With this in mind we will examine the history of the City of Huntington case in order to determine whether the collateral estoppel doctrine is applicable. The case arose in the Fourth Circuit Court of Appeals after the United States filed a complaint in the United States District Court seeking an injunction in order to prohibit the City from imposing the municipal service fee on the United States Postal Service and the United States General Services Administration. United States v. City of Huntington, 793 F.Supp. 1370 (S.D.W.Va.1992). The United States sought a declaration that the assessed fee was a tax which it was not obligated to pay pursuant to the Supremacy Clause of the Constitution of the United States. Id. The district court concluded that the City of Huntington’s municipal service fee was a user fee which the federal government agencies had to pay. 6

*464 The United States Court of Appeals of the Fourth Circuit reversed the United States District Court’s decision. United States v. City of Huntington, 999 F.2d 71 (4th Cir. 1993). In so ruling, the Court of Appeals noted the following definitions of fee and tax: “User fees are payments given in return for a government-provided benefit. Taxes, on the other hand, are ‘enforced contribution[s] for the support of government.’ ” Id. at 74 (citations omitted). The court went on to state “[l]iabi]ity for the ‘user fee’ charged by the City arises from ... [the United State’s] status as [a] property owner[ ] and not from ... [its] use of a City service.” Id. at 74 (footnote omitted). The Court of Appeals concluded there was no “relevant difference between the square-footage method of assessment [which is how the municipal service fee is assessed] and the ad valorem method [which is a tax based upon the value of property].” Id. at 74.
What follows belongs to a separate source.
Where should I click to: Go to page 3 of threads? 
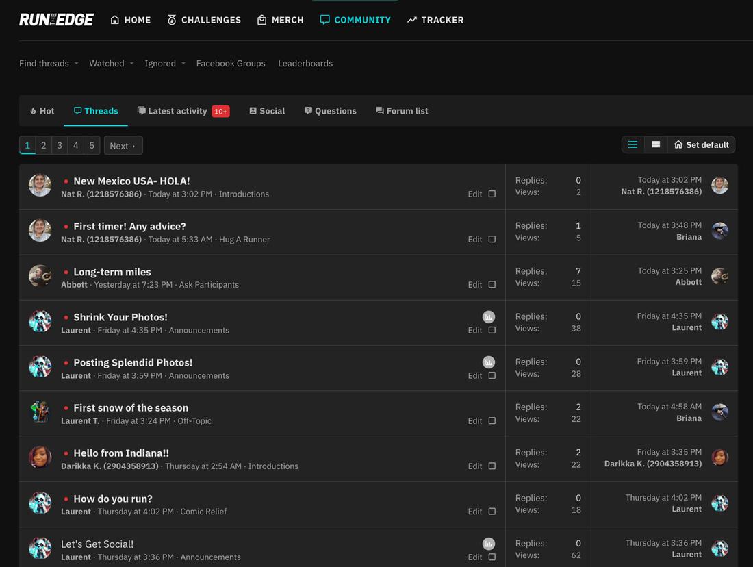(x=60, y=145)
The Bacons and the Board of Education maintain that the issue before the Fourth Circuit regarding whether the municipal service fee is a tax or fee is exactly the same issue before the circuit court in each of their respective cases. Moreover, the Bacons and the Board of Education assert that the legal principles have not changed since the Fourth Circuit addressed the issue.

Conversely, the City argues that the Fourth Circuit decided a different issue. More specifically, the City maintains that the issue before the Fourth Circuit was whether the municipal service fee was a tax which the City could not impose on a federal entity pursuant to the Supremacy Clause of the Constitution of the United States. The City maintains that because neither the Bacons nor the Board of Education is entitled to any immunities under the Constitution of the United States, the Fourth Circuit’s holding is not applicable to them. We agree.
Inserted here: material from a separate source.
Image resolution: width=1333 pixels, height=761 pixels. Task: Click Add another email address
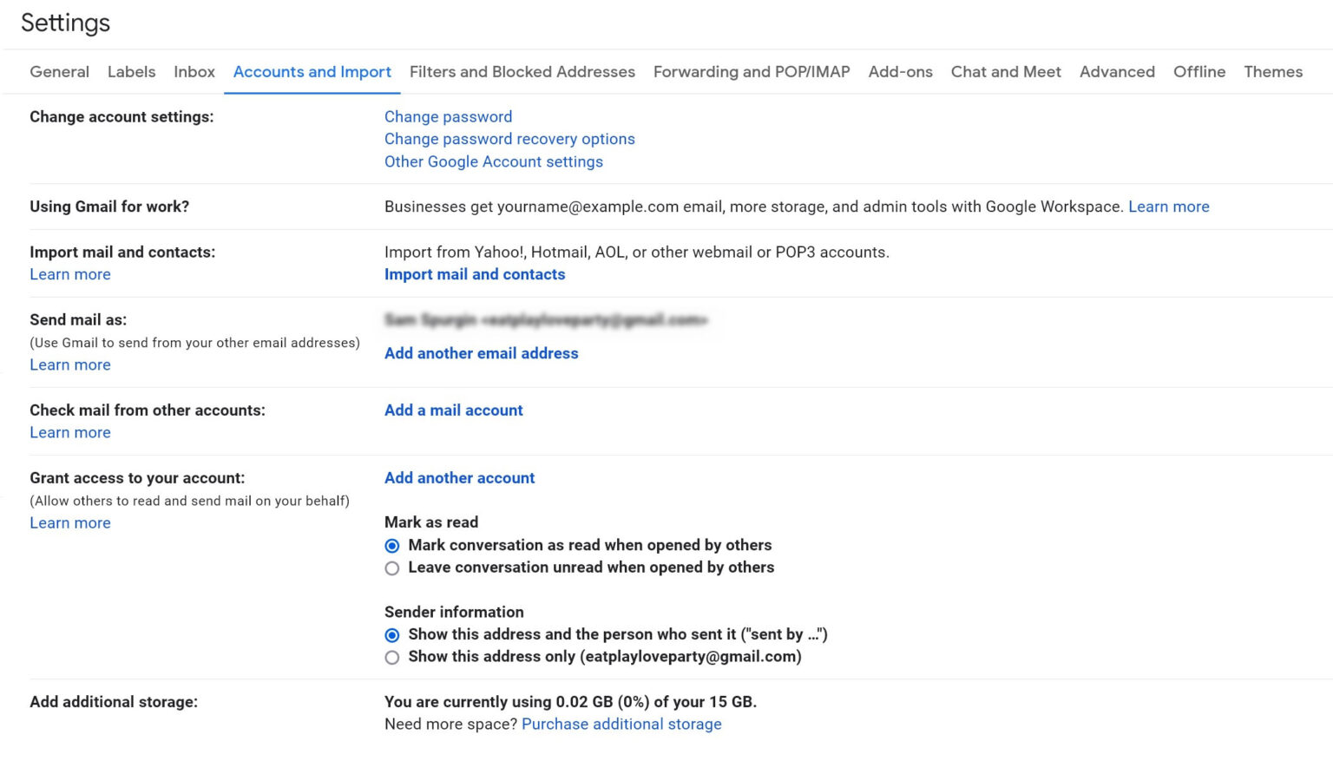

The Supreme Court of the United States has made clear that the states are free to chose their own fiscal policies: “The State is left to choose its own methods of taxation and its form and manner of enforcing the payment of the public revenues, subject, so far as the Federal power is concerned, to the restricting regulations of the Constitution of the United States.” Kentucky Union Co. v. Kentucky, 219 U.S. 140, 151, 31 S.Ct. 171, 176, 55 L.Ed. 137, 154 (1911). See also Wisconsin v. J.C. Penney Co., 311 U.S. 435, 444, 61 S.Ct. 246, 249-50, 85 L.Ed. 267, 270 (1940) (“A state is free to pursue its own fiscal policies, unembarrassed by the Constitution, if by the practical operation of a tax the state has exerted its power in relation to opportunities which it has given, to protection which it has afforded, to benefits which it has conferred by the fact of being an orderly, civilized society.”).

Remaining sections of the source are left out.